Tuesday 18 April 2006

What Doctors Might Learn from Lawyers

Yesterday I took my preschool children to the doctor, and I was reminded of why I do not like doctors. It's not the pain, or the cost. It's the wait. It is bad enough when you have to wait and wait and wait as an adult, reading year-old magazines in the waiting room--but add bored kids bouncing off the walls and it becomes an intensely excruciating experience.

We waited for two hours. Two! And, of course, when we finally saw the doctor he was all happy and simply said, "Thanks for waiting!" Like I had a choice. It was my children's health on the line, that's all, so what could I do? Walk out?
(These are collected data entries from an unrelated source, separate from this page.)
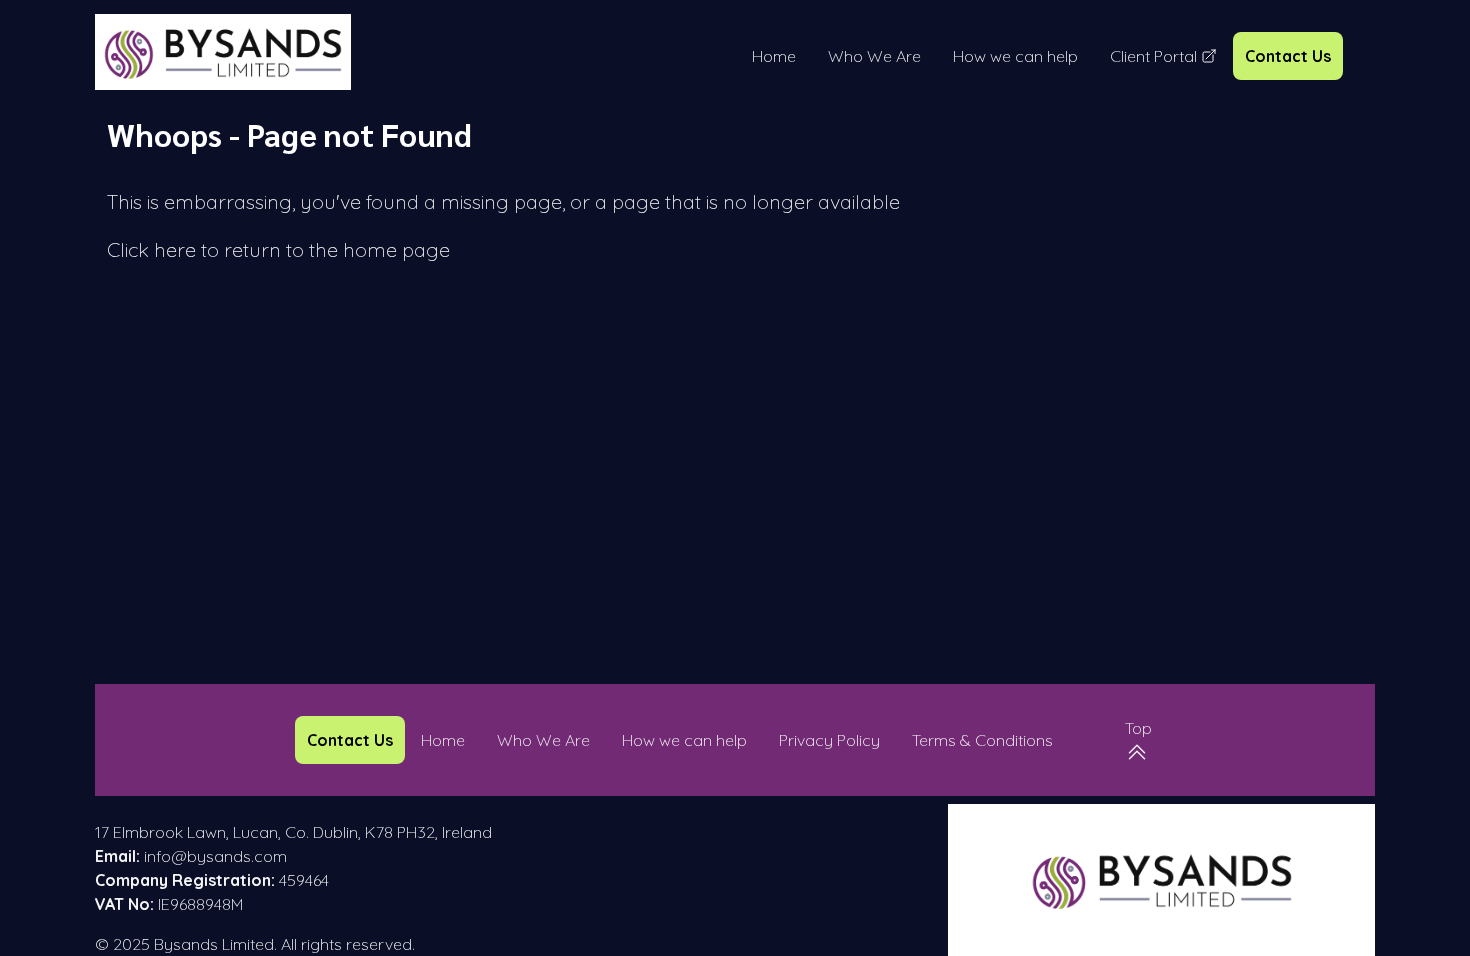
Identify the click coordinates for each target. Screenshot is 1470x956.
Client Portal (1163, 57)
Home (774, 56)
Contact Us (1288, 56)
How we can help (1015, 56)
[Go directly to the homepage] (223, 52)
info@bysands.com (215, 856)
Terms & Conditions (982, 740)
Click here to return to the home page (278, 249)
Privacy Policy (829, 740)
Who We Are (874, 56)
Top (1138, 728)
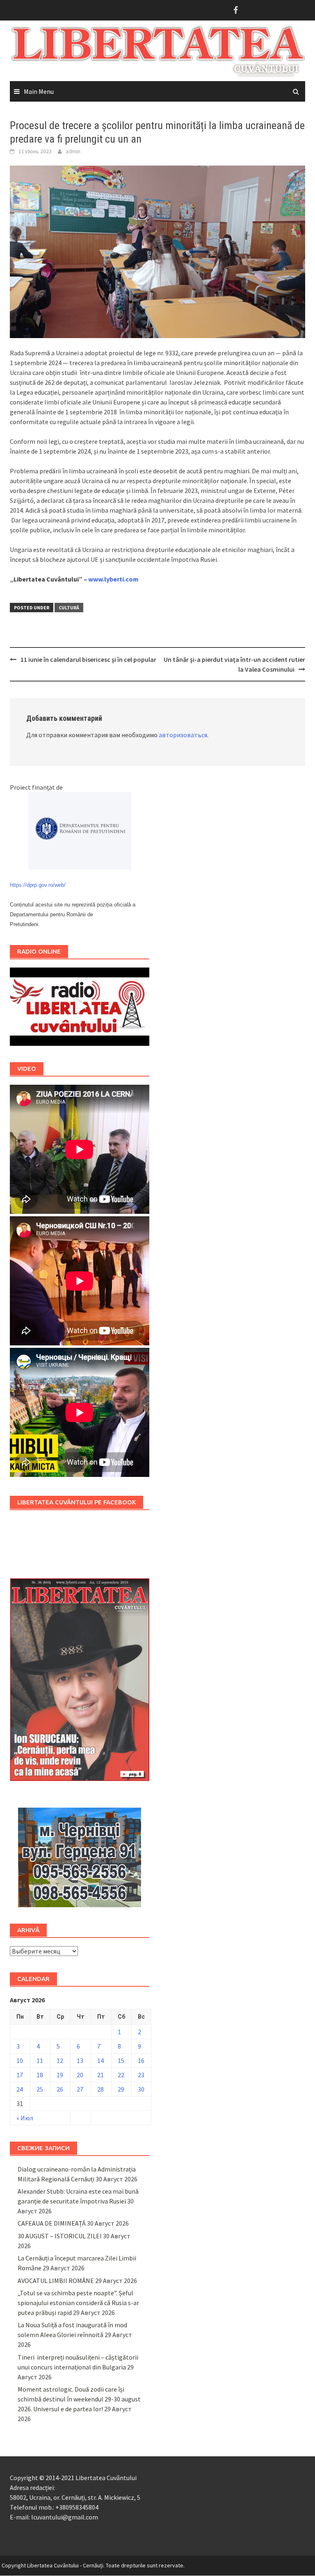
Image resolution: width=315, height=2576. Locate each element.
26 (60, 2089)
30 (141, 2089)
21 (100, 2075)
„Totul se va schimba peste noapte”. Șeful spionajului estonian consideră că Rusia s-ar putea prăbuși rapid (78, 2303)
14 (100, 2060)
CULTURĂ (69, 607)
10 (19, 2060)
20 (80, 2075)
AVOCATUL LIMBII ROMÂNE (56, 2280)
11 (40, 2060)
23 (141, 2075)
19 (60, 2075)
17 (19, 2075)
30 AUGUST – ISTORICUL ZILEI (60, 2236)
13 (80, 2060)
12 (60, 2060)
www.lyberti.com (113, 579)
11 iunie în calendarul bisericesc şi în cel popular (88, 659)
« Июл (24, 2118)
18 (40, 2075)
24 (19, 2089)
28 (100, 2089)
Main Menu (39, 91)
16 (141, 2060)
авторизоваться (183, 735)
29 (121, 2089)
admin (73, 151)
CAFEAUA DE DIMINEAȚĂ (52, 2223)
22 (121, 2075)
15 (121, 2060)
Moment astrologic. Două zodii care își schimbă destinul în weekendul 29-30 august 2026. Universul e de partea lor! (79, 2399)
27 (80, 2089)
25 (40, 2089)
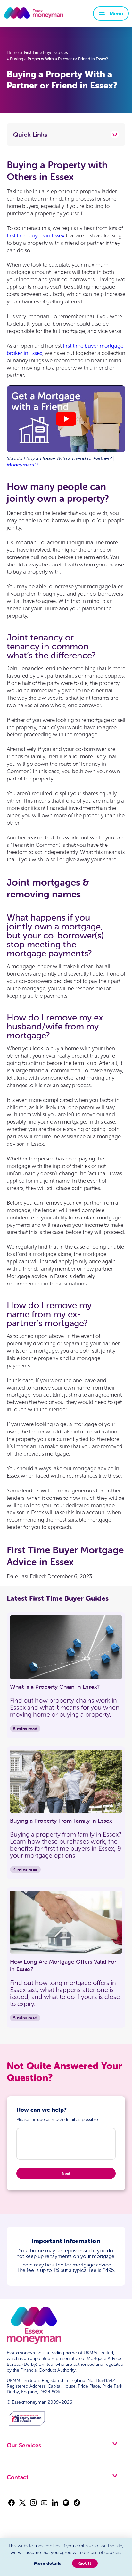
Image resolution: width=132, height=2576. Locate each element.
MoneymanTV (22, 464)
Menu (116, 13)
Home (13, 52)
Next (66, 2173)
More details (47, 2563)
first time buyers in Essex (35, 236)
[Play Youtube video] (66, 418)
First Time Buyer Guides (46, 52)
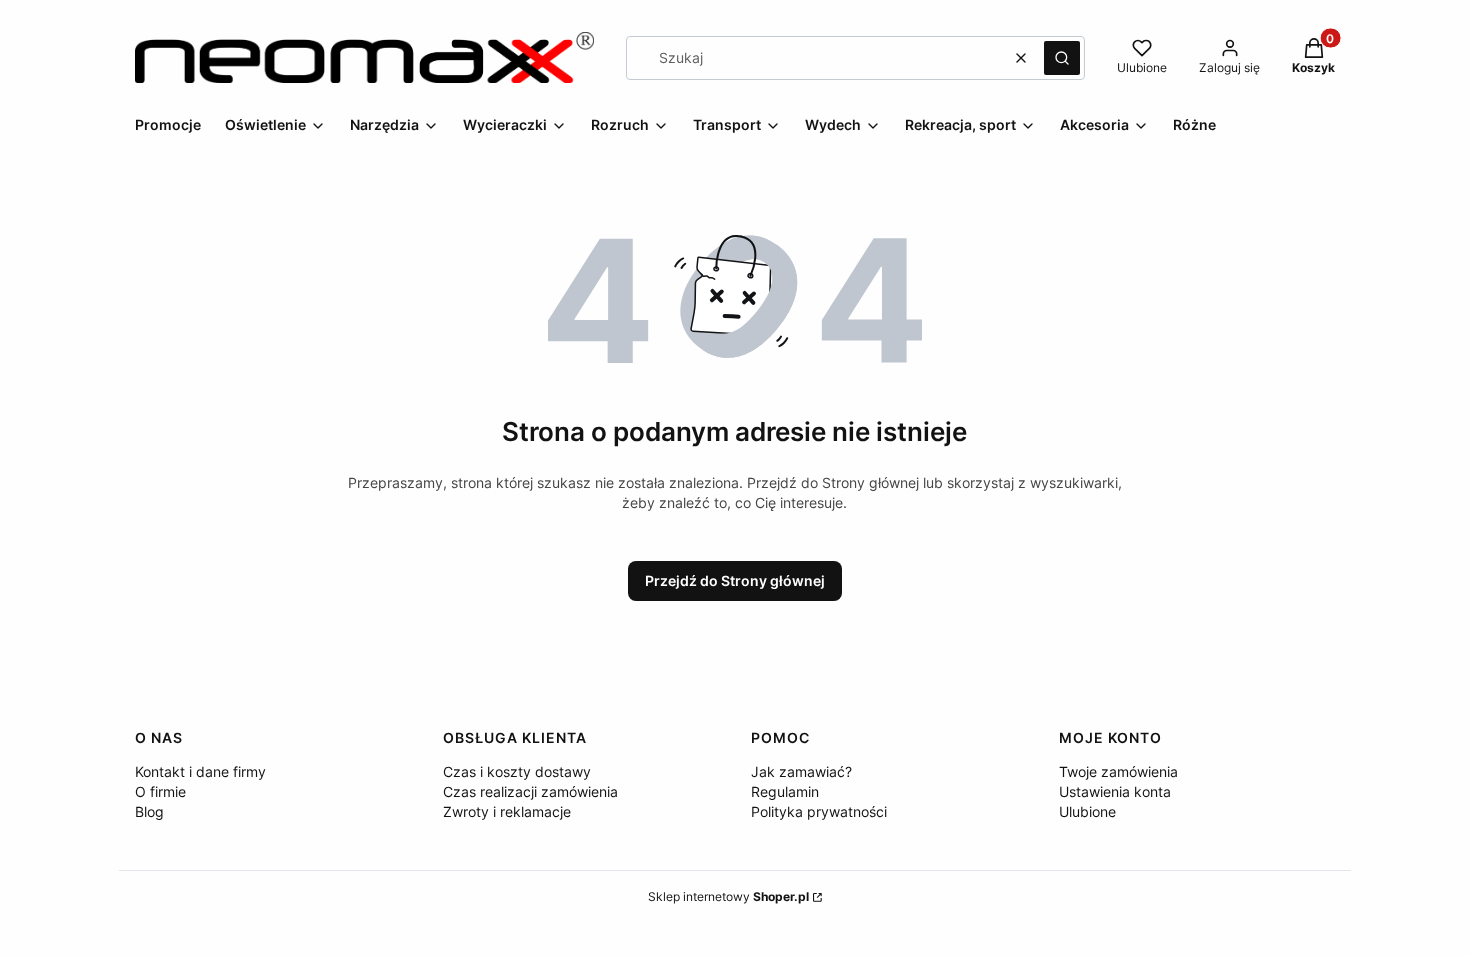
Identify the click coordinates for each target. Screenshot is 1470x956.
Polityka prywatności (819, 811)
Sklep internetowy (728, 896)
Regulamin (785, 791)
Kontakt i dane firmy (200, 771)
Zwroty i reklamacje (507, 811)
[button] (1062, 58)
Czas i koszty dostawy (517, 771)
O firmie (160, 791)
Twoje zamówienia (1118, 771)
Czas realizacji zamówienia (530, 791)
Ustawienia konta (1115, 791)
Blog (149, 811)
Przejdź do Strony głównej (735, 580)
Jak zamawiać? (801, 771)
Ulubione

As my father is fond of saying, there are only two professions in the western world in which the customer is told, "I can help you, but I don't know how long it will take, and I don't know how much it will cost." Those two professions, of course, are law and medicine. Possibly accountants too. Try running an ordinary business on that model and you will be out on the street in no time. Yet doctors and lawyers get away with it--although increasingly there are both time and cost pressures, and in the field of law there is a long overdue movement to flat rate billing.

But as frustrating as lawyers are for their clients, lawyers generally cannot leave their clients sitting for two hours waiting for a scheduled meeting. If lawyers do that, they will (and should) lose their clients and be out on the street. So perhaps lawyers have some moral advantage over doctors. Although doctors do not typically charge by the hour, so perhaps not.

In either case, one thing is for certain: for the next kiddie doctor appointment, it's my wife's turn.